WORK REQUEST: Every line of the material below needs to be written out exactly, please.

══════════

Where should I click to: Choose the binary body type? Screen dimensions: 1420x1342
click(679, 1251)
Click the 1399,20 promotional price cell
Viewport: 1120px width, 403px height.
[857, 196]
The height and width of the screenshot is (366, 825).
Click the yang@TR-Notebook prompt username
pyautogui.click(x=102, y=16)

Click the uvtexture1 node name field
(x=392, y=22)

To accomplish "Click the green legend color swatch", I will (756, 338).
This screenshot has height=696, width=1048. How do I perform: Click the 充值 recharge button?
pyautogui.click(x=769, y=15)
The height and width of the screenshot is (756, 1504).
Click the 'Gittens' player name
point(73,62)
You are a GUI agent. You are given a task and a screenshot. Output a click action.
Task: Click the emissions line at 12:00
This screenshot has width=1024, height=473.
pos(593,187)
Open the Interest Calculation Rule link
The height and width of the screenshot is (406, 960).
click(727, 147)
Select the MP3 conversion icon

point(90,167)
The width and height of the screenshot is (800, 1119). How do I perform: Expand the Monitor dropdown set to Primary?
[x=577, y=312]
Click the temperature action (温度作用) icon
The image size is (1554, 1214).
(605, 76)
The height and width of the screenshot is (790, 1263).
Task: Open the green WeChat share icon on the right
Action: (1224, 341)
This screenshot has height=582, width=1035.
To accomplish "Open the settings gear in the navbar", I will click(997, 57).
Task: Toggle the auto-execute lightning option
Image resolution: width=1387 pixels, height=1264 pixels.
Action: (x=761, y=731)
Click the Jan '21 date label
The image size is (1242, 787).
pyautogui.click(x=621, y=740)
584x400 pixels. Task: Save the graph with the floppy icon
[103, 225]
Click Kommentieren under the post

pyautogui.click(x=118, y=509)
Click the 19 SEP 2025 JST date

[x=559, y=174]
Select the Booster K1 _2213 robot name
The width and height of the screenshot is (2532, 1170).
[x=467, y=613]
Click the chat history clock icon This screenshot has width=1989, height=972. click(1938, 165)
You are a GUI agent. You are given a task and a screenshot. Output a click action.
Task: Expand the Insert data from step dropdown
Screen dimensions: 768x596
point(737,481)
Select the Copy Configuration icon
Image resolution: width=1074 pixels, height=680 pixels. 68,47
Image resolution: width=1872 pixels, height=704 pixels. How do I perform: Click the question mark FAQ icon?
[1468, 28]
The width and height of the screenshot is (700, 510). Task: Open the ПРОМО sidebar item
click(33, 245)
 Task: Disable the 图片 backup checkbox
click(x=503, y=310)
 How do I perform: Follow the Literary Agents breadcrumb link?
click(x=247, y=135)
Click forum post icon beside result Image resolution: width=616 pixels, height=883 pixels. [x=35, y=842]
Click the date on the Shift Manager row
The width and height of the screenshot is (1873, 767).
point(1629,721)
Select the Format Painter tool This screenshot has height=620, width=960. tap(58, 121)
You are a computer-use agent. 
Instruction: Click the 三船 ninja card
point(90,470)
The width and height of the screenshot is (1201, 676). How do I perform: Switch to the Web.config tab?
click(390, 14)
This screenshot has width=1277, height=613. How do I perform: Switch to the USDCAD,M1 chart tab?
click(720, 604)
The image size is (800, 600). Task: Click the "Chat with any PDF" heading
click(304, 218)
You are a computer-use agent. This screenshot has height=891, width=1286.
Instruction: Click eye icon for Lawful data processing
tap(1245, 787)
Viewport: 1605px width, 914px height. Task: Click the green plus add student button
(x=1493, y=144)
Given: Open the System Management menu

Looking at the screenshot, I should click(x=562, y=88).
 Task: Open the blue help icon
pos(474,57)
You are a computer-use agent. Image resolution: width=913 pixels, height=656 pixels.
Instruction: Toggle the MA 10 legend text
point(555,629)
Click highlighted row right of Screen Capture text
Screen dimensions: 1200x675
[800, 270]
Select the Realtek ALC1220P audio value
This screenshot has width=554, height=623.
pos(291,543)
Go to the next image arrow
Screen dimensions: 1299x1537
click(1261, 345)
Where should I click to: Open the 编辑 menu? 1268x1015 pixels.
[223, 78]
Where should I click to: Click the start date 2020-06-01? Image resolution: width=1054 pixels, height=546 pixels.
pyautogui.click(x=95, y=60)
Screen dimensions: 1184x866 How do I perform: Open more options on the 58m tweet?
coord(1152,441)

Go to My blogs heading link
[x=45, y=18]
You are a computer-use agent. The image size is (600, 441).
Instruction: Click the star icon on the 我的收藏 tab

══════════

RESULT BELOW:
Where should I click to: Choose the binary body type? Screen dimensions: 1420x1342
click(679, 1251)
Click the 1399,20 promotional price cell
Viewport: 1120px width, 403px height.
[857, 196]
The height and width of the screenshot is (366, 825).
Click the yang@TR-Notebook prompt username
pyautogui.click(x=102, y=16)

Click the uvtexture1 node name field
(x=392, y=22)

To accomplish "Click the green legend color swatch", I will (756, 338).
This screenshot has height=696, width=1048. How do I perform: Click the 充值 recharge button?
pyautogui.click(x=769, y=15)
The height and width of the screenshot is (756, 1504).
Click the 'Gittens' player name
point(73,62)
You are a GUI agent. You are given a task and a screenshot. Output a click action.
Task: Click the emissions line at 12:00
This screenshot has width=1024, height=473.
pos(593,187)
Open the Interest Calculation Rule link
The height and width of the screenshot is (406, 960).
click(727, 147)
Select the MP3 conversion icon

point(90,167)
The width and height of the screenshot is (800, 1119). How do I perform: Expand the Monitor dropdown set to Primary?
[x=577, y=312]
Click the temperature action (温度作用) icon
The image size is (1554, 1214).
(605, 76)
The height and width of the screenshot is (790, 1263).
Task: Open the green WeChat share icon on the right
Action: (1224, 341)
This screenshot has height=582, width=1035.
To accomplish "Open the settings gear in the navbar", I will click(997, 57).
Task: Toggle the auto-execute lightning option
Image resolution: width=1387 pixels, height=1264 pixels.
Action: (x=761, y=731)
Click the Jan '21 date label
The image size is (1242, 787).
pyautogui.click(x=621, y=740)
584x400 pixels. Task: Save the graph with the floppy icon
[103, 225]
Click Kommentieren under the post

pyautogui.click(x=118, y=509)
Click the 19 SEP 2025 JST date

[x=559, y=174]
Select the Booster K1 _2213 robot name
The width and height of the screenshot is (2532, 1170).
[x=467, y=613]
Click the chat history clock icon This screenshot has width=1989, height=972. click(1938, 165)
You are a GUI agent. You are given a task and a screenshot. Output a click action.
Task: Expand the Insert data from step dropdown
Screen dimensions: 768x596
point(737,481)
Select the Copy Configuration icon
Image resolution: width=1074 pixels, height=680 pixels. 68,47
Image resolution: width=1872 pixels, height=704 pixels. How do I perform: Click the question mark FAQ icon?
[1468, 28]
The width and height of the screenshot is (700, 510). Task: Open the ПРОМО sidebar item
click(33, 245)
 Task: Disable the 图片 backup checkbox
click(x=503, y=310)
 How do I perform: Follow the Literary Agents breadcrumb link?
click(x=247, y=135)
Click forum post icon beside result Image resolution: width=616 pixels, height=883 pixels. [x=35, y=842]
Click the date on the Shift Manager row
The width and height of the screenshot is (1873, 767).
point(1629,721)
Select the Format Painter tool This screenshot has height=620, width=960. tap(58, 121)
You are a computer-use agent. 
Instruction: Click the 三船 ninja card
point(90,470)
The width and height of the screenshot is (1201, 676). How do I perform: Switch to the Web.config tab?
click(390, 14)
This screenshot has width=1277, height=613. How do I perform: Switch to the USDCAD,M1 chart tab?
click(720, 604)
The image size is (800, 600). Task: Click the "Chat with any PDF" heading
click(304, 218)
You are a computer-use agent. This screenshot has height=891, width=1286.
Instruction: Click eye icon for Lawful data processing
tap(1245, 787)
Viewport: 1605px width, 914px height. Task: Click the green plus add student button
(x=1493, y=144)
Given: Open the System Management menu

Looking at the screenshot, I should click(x=562, y=88).
 Task: Open the blue help icon
pos(474,57)
You are a computer-use agent. Image resolution: width=913 pixels, height=656 pixels.
Instruction: Toggle the MA 10 legend text
point(555,629)
Click highlighted row right of Screen Capture text
Screen dimensions: 1200x675
[800, 270]
Select the Realtek ALC1220P audio value
This screenshot has width=554, height=623.
pos(291,543)
Go to the next image arrow
Screen dimensions: 1299x1537
click(1261, 345)
Where should I click to: Open the 编辑 menu? 1268x1015 pixels.
[223, 78]
Where should I click to: Click the start date 2020-06-01? Image resolution: width=1054 pixels, height=546 pixels.
pyautogui.click(x=95, y=60)
Screen dimensions: 1184x866 How do I perform: Open more options on the 58m tweet?
coord(1152,441)

Go to My blogs heading link
[x=45, y=18]
You are a computer-use agent. The image size is (600, 441).
Instruction: Click the star icon on the 我的收藏 tab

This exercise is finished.